個人的な思考実験の、更に下書き的な場所です。 自分自身で消化し切れていないことも書いています。 組織や職業上の立場を反映したものでは一切ありません。

純粋と猥雑

 私は人間とは本来が存在自体が猥雑なものであり、数々の心理的矛盾を抱える人間たちが曲りになりにも純粋さを目指すことにより社会的規律がもたらされる。猥雑さが勝れば社会には混沌が満ち溢れ、純粋さを追求すれば「水清きに人も待た住めず」と言った具合に多くの人にとって生きづらい社会が生み出される。だからこそ、その中庸を目指して丁度良いバランスを時代や社会といった背景に応じて微調整し続けるしかない。これは実のところ最適解(理想の社会)など存在しないということを意味している。私たちは夢に思い描く理想の社会を手に入れることは決してないし、そしておそらく達してはならない。
 言い方を変えれば、もし仮に私たちが最適だと考える状況に近づいたとしても、近づくほどに理想でも最適でもないと言うことに気づいてしまう。理想や最適解は頭の中(もしくは口伝)にのみ存在し、現実ではそう思い込むことしか存在を許されないのである。
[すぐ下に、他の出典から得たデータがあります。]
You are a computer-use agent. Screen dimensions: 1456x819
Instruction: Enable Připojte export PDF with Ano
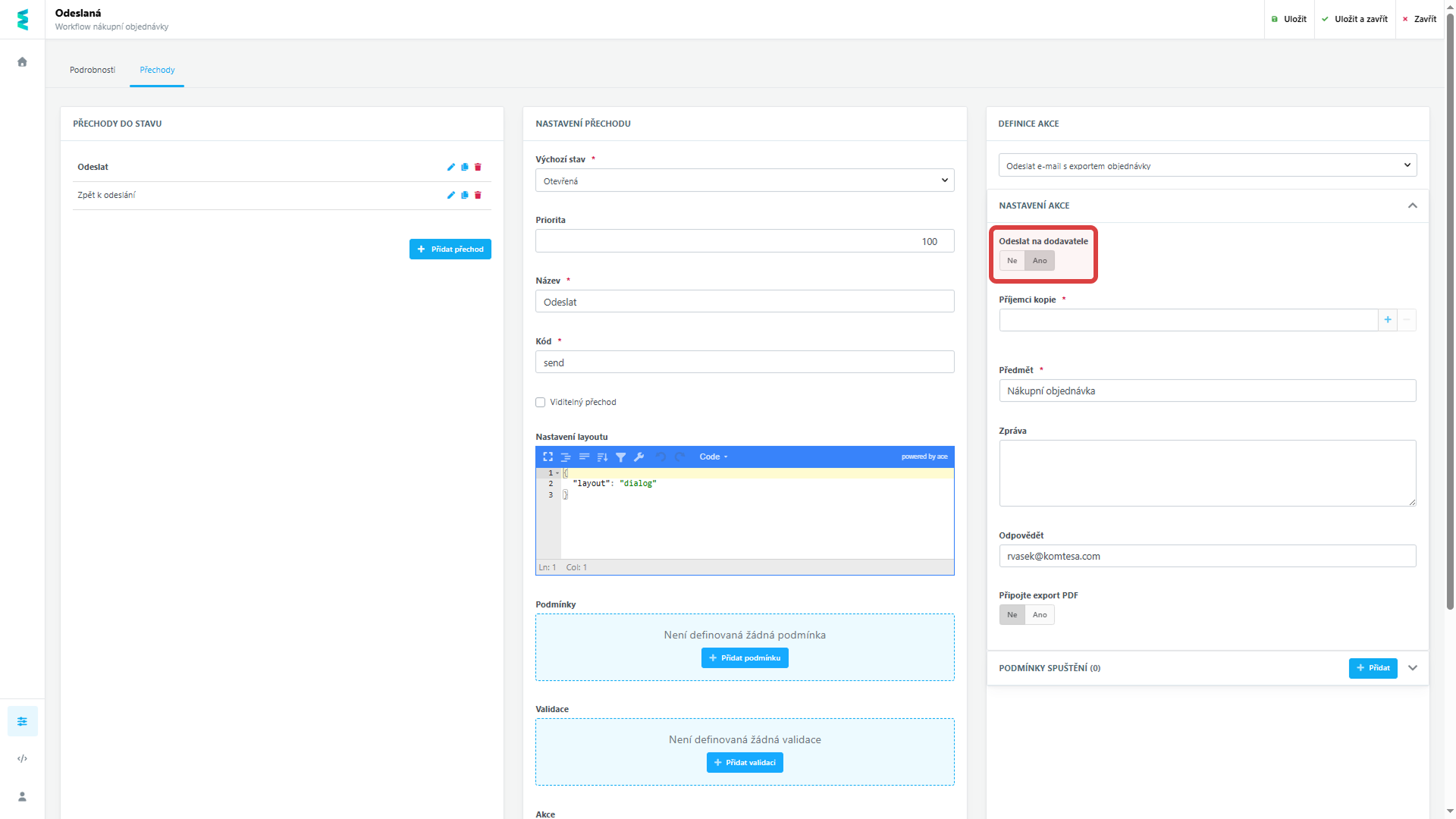point(1039,614)
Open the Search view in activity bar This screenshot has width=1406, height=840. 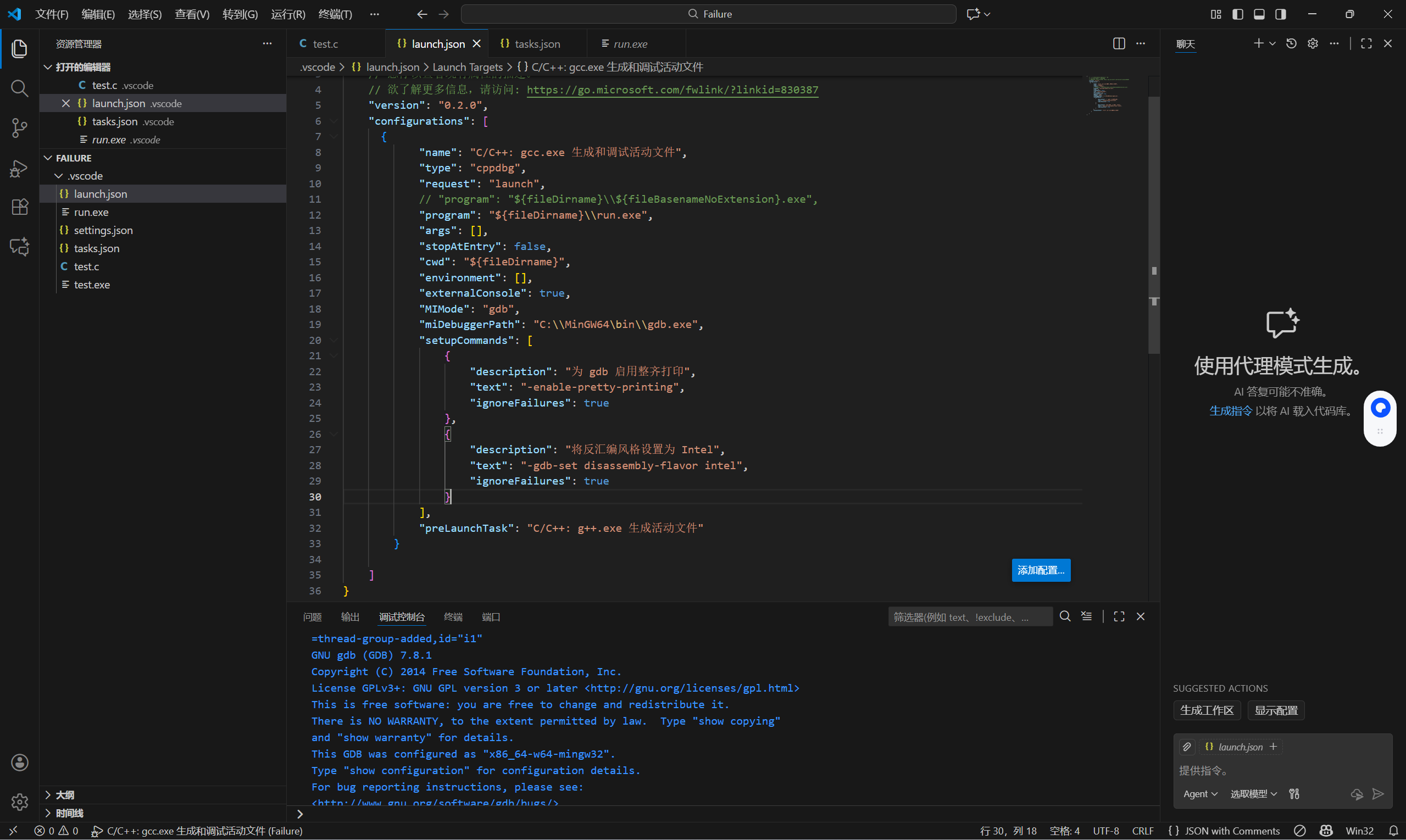[x=19, y=88]
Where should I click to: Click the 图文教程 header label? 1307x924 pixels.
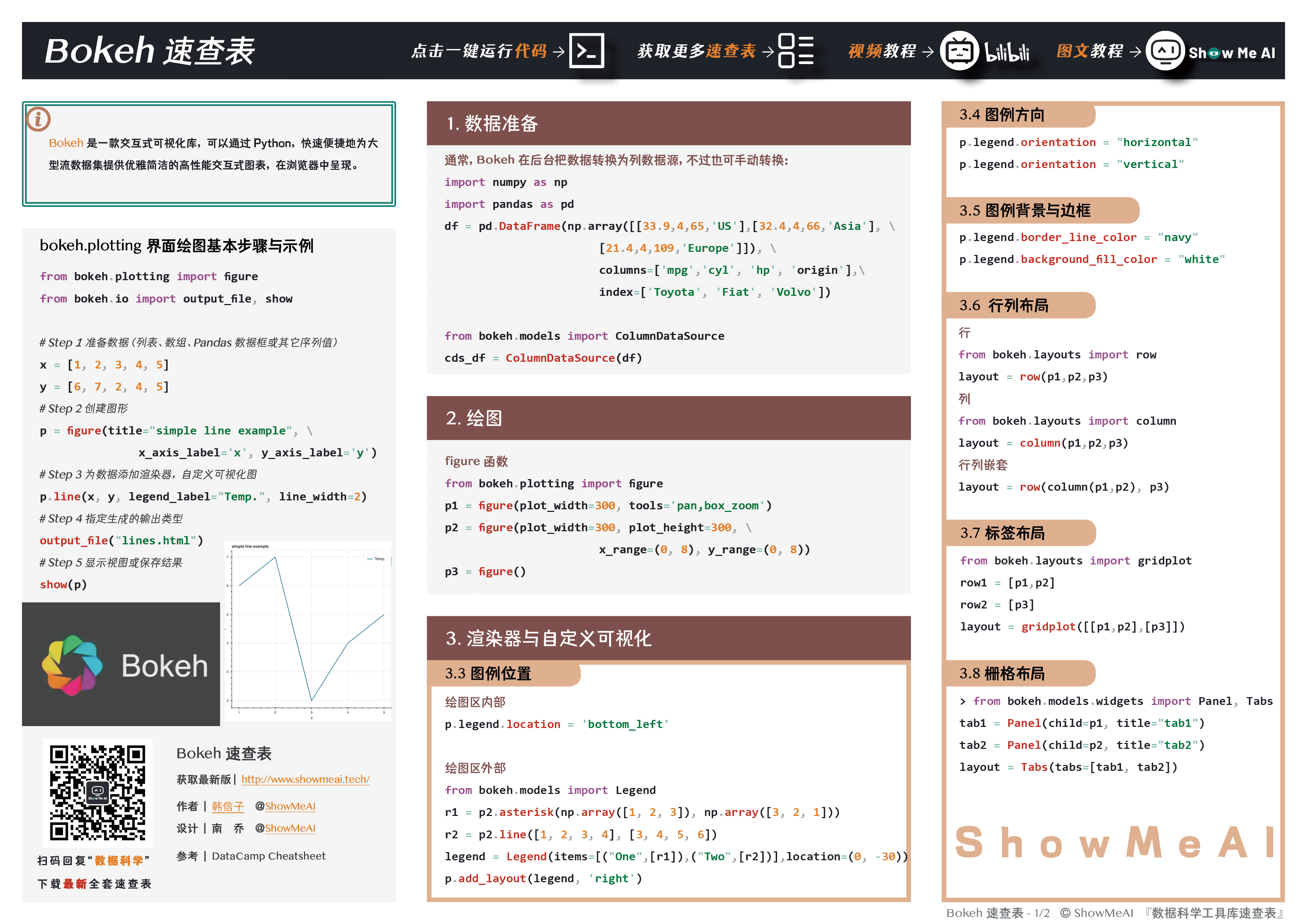point(1089,51)
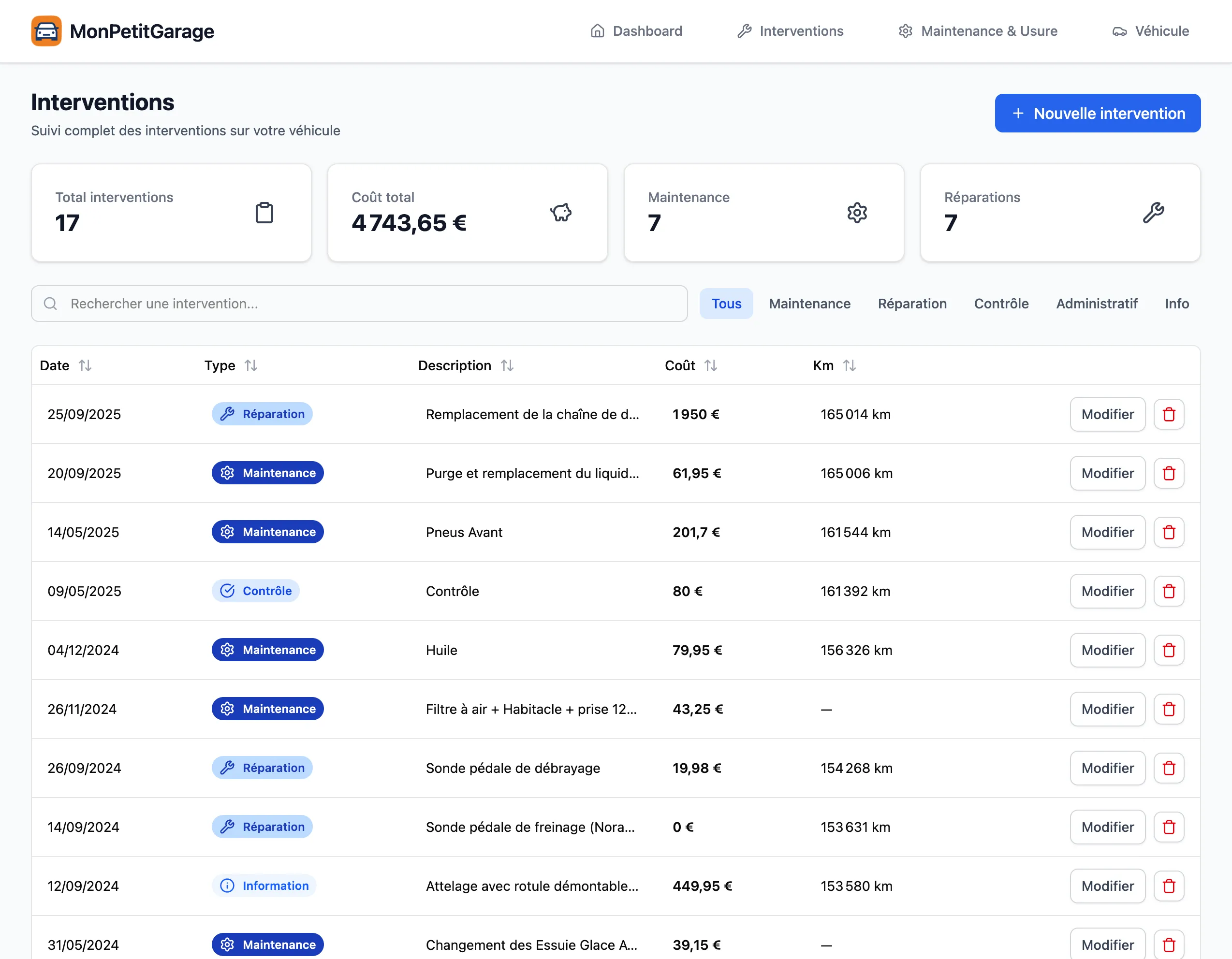Sort table by Date column arrows

tap(85, 366)
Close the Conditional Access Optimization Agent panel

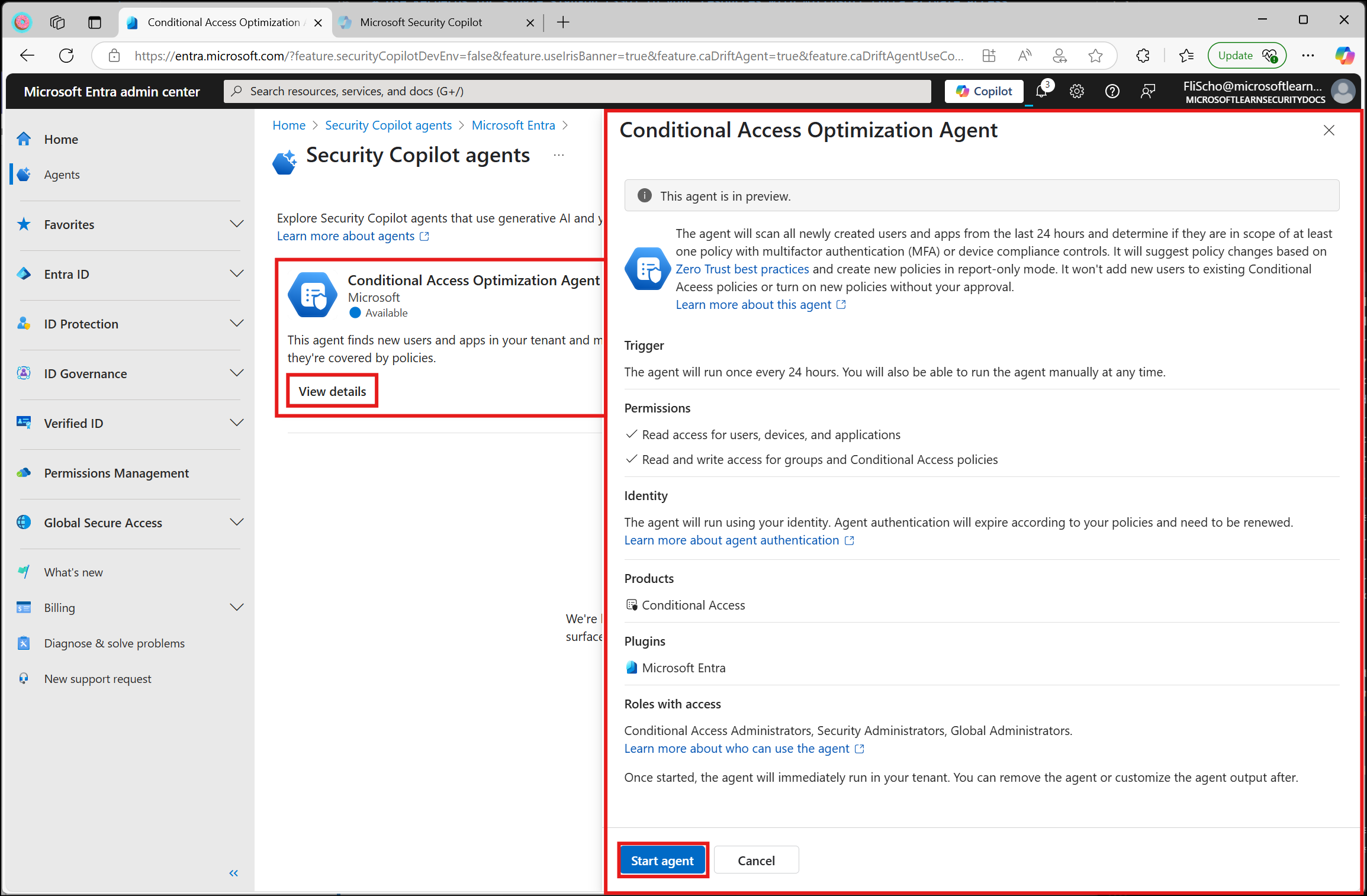1329,130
 こんなことを書けば、夢も希望もない人生にどれほどの意味があるかと問いかけられるかもしれないが、夢見ることやそれを目標に抱き頑張ることを否定するつもりはない。加えて、理想の社会を手に入れることはできなくとも個人としての理想の状態を手に入れることは可能である。
 実は多くの人たちは自分にとっての最適解(理想の社会)を得ることを目的として動き、それを全体としての理想の社会だと言い、あるいはそう信じ込んで行動する。マスコミも同じように報道する。それは全体にとっての理想ではなくあくまで特定の個人の目指す理想でしかない。
 だから、私たちは常に理想の社会を追い求めるが、現実を考えた時に自分の力で切り開ける部分を除けば、理想を追求するというのが果たして正しい希求なのだろうかという考えに至る。そもそも全体にとっての理想の社会など存在するのだろうかという根源的な問いに舞い戻る。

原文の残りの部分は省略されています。